[英]Fastest Way to Iterate Over Dataframe Column to Find Match in Strings
Here's a very truncated extract from a large dataframe:这是来自大型数据帧的非常截断的摘录:
name![]() |
age![]() |
city![]() |
---|---|---|
ben![]() |
66 ![]() |
NY![]() |
rob![]() |
45 ![]() |
LON![]() |
james![]() |
22 ![]() |
LA![]() |
I also have a numerous strings that each contain different words but will contain one (not more) of the values in the name column.我还有许多字符串,每个字符串都包含不同的单词,但会包含 name 列中的一个(不是更多)值。
For example:例如:
For each string I want to iterate over the "name" column to find the name that matches the name in the string and return the age of the person.对于每个字符串,我想遍历“名称”列以查找与字符串中的名称匹配的名称并返回该人的年龄。

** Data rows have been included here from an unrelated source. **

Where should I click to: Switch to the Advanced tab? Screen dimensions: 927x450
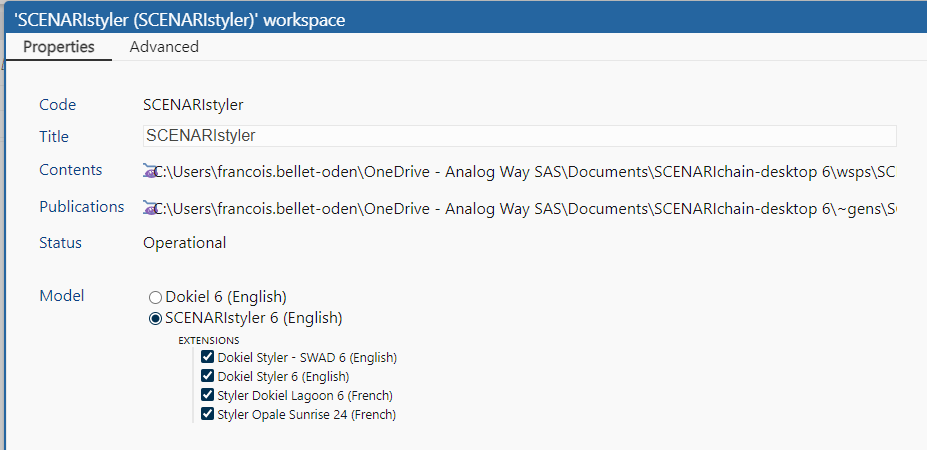(164, 47)
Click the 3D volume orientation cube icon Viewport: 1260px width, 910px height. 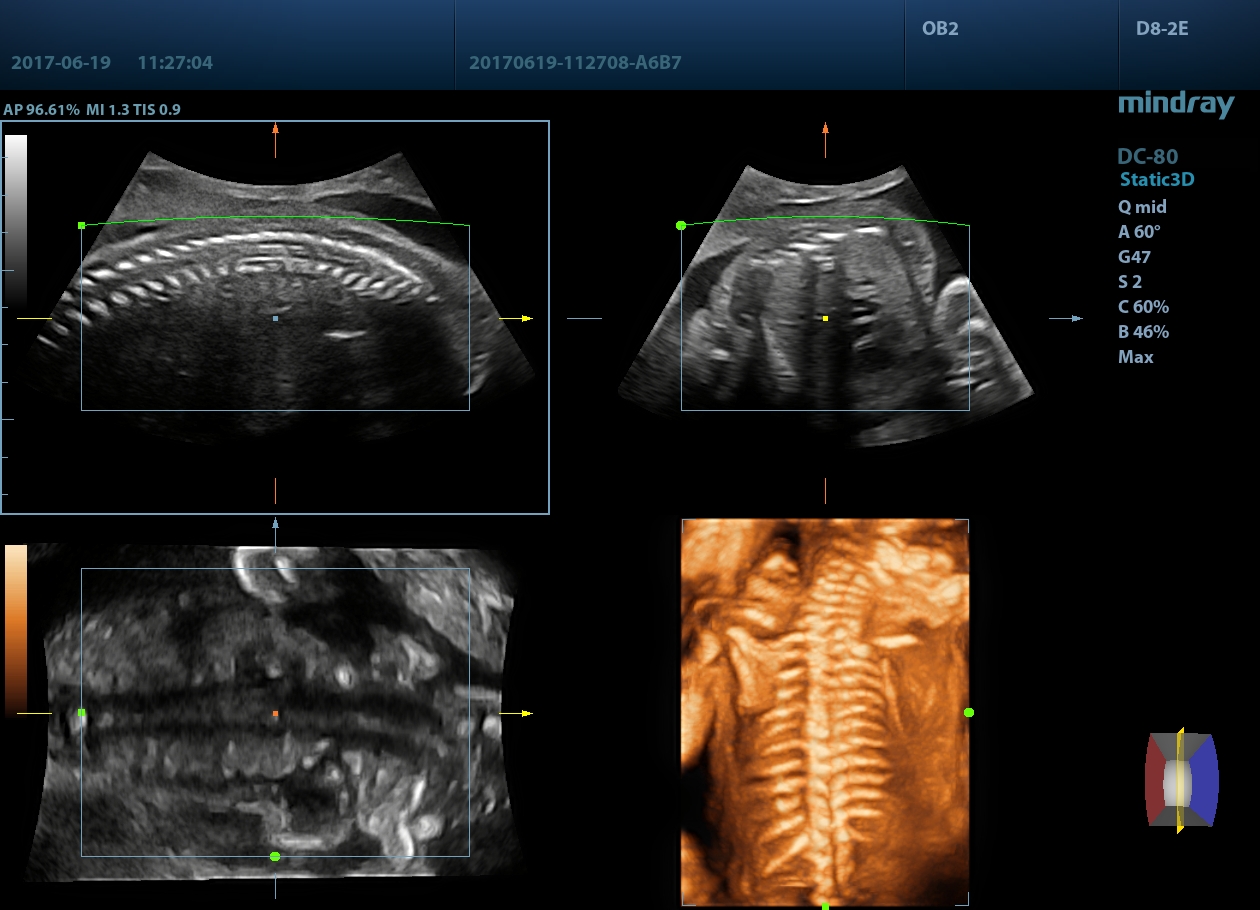(x=1181, y=780)
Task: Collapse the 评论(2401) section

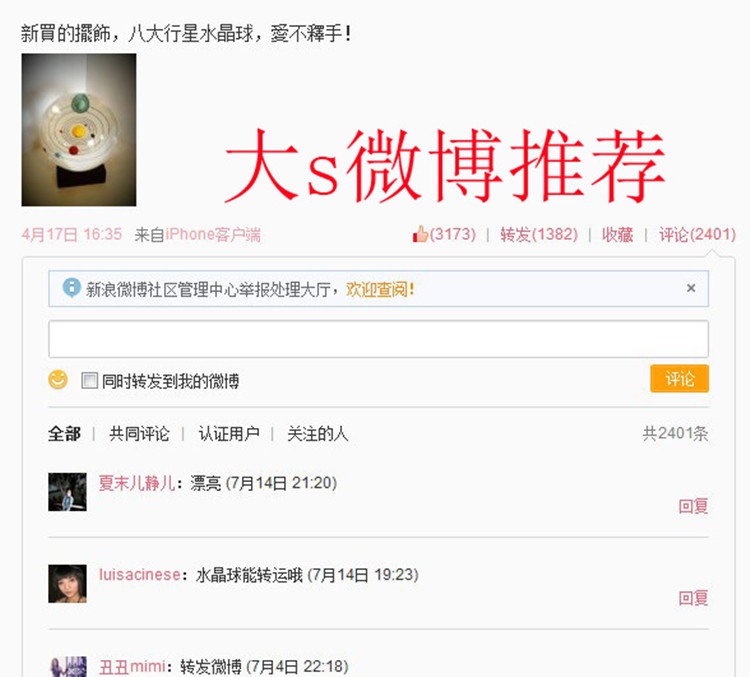Action: click(697, 234)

So in the first example the desired result is 45 and in the second example the desired result is 66.所以在第一个例子中,期望的结果是 45,而在第二个例子中,期望的结果是 66。
I am new to Pandas and am struggling.我是 Pandas 的新手,正在苦苦挣扎。 Can anyone point me in the right direction?
谁能指出我正确的方向?
Hope this helps:希望这可以帮助:
List of all strings.所有字符串的列表。 This can be part of another dataframe.

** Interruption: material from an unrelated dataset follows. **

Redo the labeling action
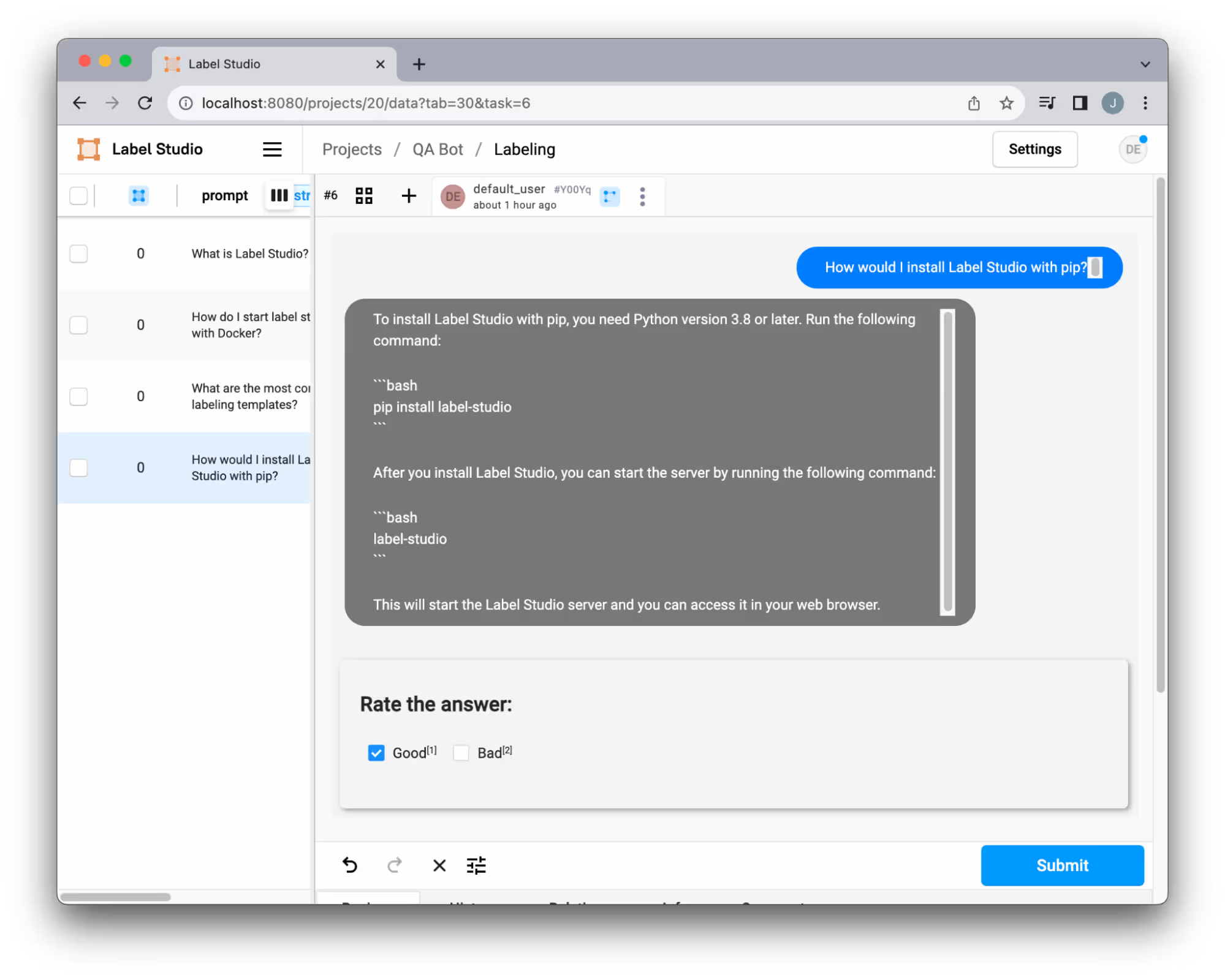Image resolution: width=1225 pixels, height=980 pixels. coord(395,865)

这可以是另一个数据框的一部分。 Just select the column where this values are & convert it to list.
只需选择此值所在的列并将其转换为列表。
l = ['rob was born in London', "ben once lived in New York"]
The dataframe from your example您示例中的数据框
df = pd.DataFrame({'name': ['ben', 'rob', 'james'],
'age': [66, 45, 22],
'city': ['NY', 'LON', 'LA']})
Final dataset where string
& age
exist.存在
string
和age
的最终数据集。
age_dat = pd.DataFrame()
The first for-loop, loops over names from your original ( df
) dataset.第一个 for 循环遍历原始 (
df
) 数据集中的名称。 The second for-loop loops over list of sentences
(list l
).第二个 for 循环遍历
sentences
列表(列表l
)。 If any name is found in l
, it gets appended in age_dat
.如果在
l
中找到任何名称,则将其附加到age_dat
中。
for x in list(df.name):
for z in l:
if x in z:
dat = pd.DataFrame()
dat['string']=[z]
dat['age'] = [df[df['name']==x].age.tolist()[0]]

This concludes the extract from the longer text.